Será que os veterinários levam a questão da obesidade animal verdadeiramente a sério ou ainda olham para o assunto como uma questão estética? Para Alex German, um dos maiores especialistas em obesidade animal, ainda é uma questão estética e a mentalidade tem de mudar rapidamente. Porque a situação tem vindo a piorar de ano para ano e porque pode está provado que é um fator de risco para o aparecimento de outras doenças.
Quando começou a interessar-se pela temática da obesidade em pequenos animais?

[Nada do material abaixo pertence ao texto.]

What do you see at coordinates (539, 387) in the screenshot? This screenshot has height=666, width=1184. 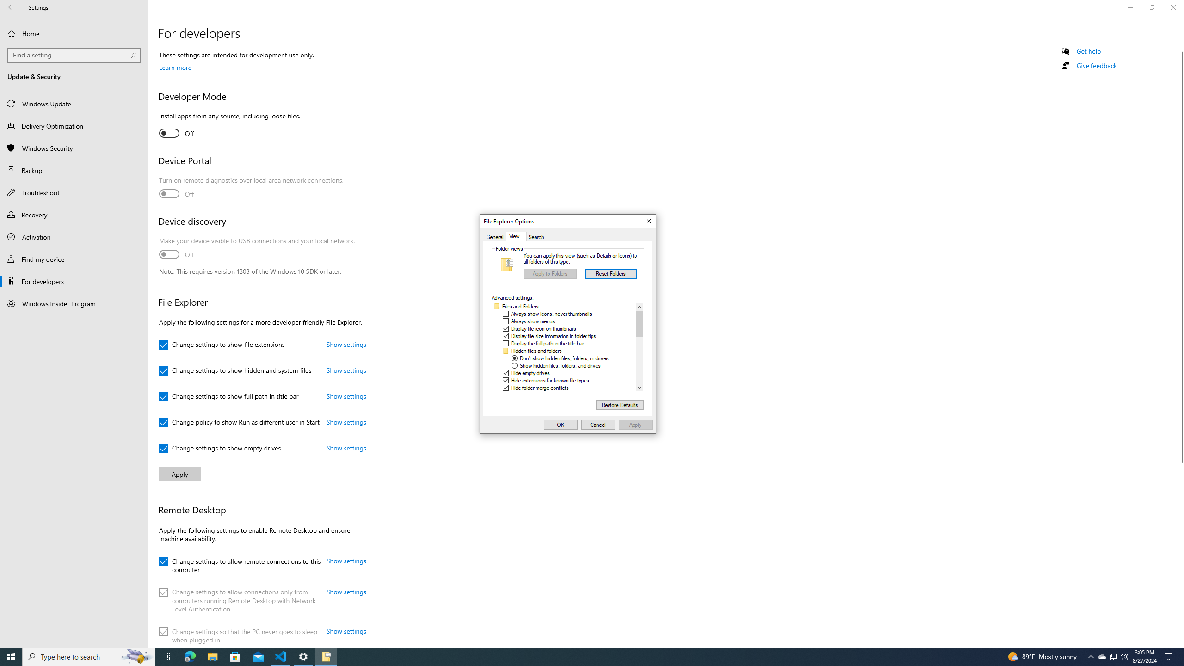 I see `'Hide folder merge conflicts'` at bounding box center [539, 387].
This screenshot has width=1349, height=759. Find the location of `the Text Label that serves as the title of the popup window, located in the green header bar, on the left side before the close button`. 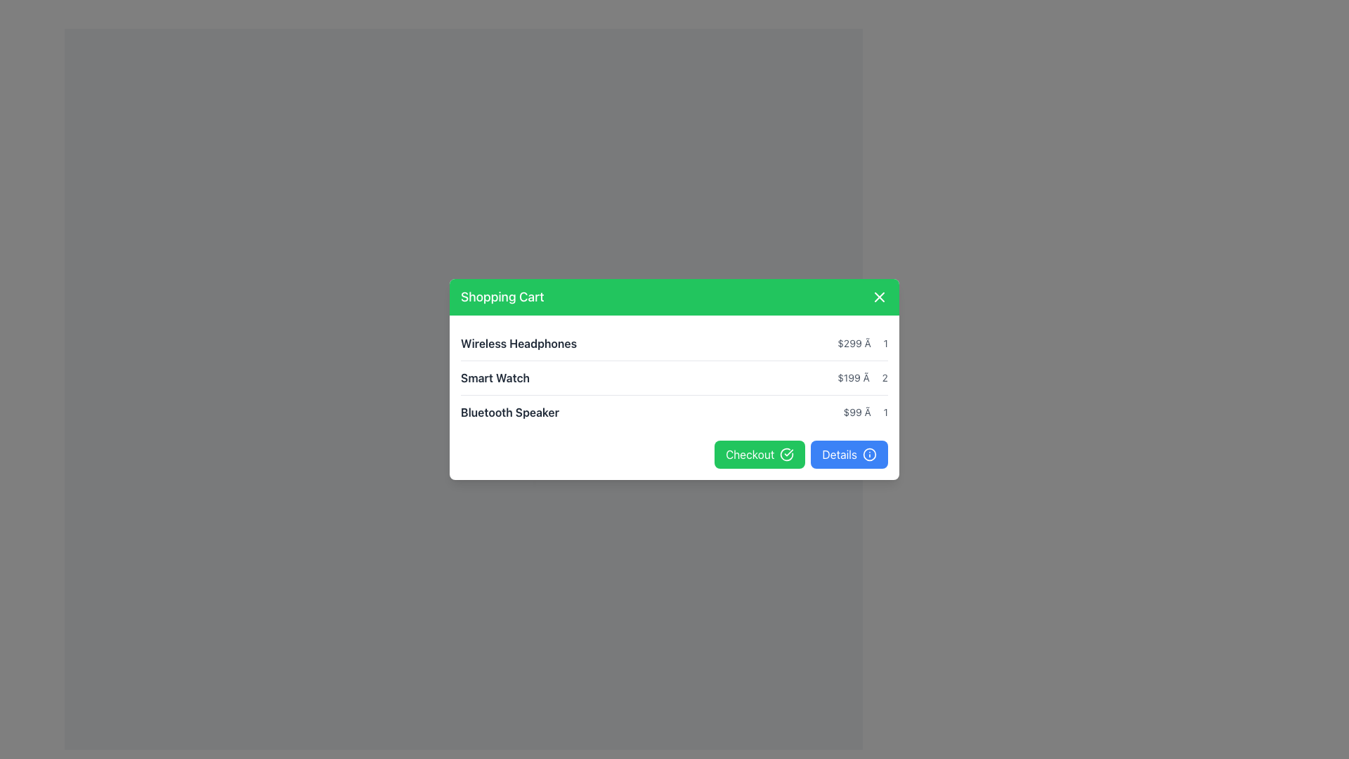

the Text Label that serves as the title of the popup window, located in the green header bar, on the left side before the close button is located at coordinates (502, 296).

Tudo começou quando vim morar para Liverpool, há 13 anos. Antes disso estava em Bristol, onde fiz a minha formação em gastroenterologia em cães. Na altura havia uma grande equipa de cientistas a trabalhar nessa área, mas quando mudei para Liverpool não havia nada ligado à gastroenterologia. Foi aí que percebi que tinha de mudar de direção. Liverpool tinha um problema relacionado com obesidade em animais e conheci o primeiro professor de obesidade, Paul Trayhurn, com quem trabalhei nos primeiros anos.
Nessa altura já existiam muitos cães e gatos obesos?
Sim, sempre foi um problema e está a piorar. Não temos boas estatísticas no Reino Unido e estudos americanos referem que a situação está inclusive a piorar. Sempre foi um problema, pelo menos um problema suficientemente grande para investir na sua resolução. Depois há uma parte filosófica: se queremos fazer a diferença na pesquisa científica podemos estudar doenças genéticas raras e fascinantes, mas na realidade não vai fazer a diferença para muitos indivíduos. Ou então podemos escolher as doenças mais comuns, como a obesidade, e fazer a diferença, beneficiar muitos mais pacientes. Sempre achei que era uma área onde eram necessários mais conhecimentos científicos.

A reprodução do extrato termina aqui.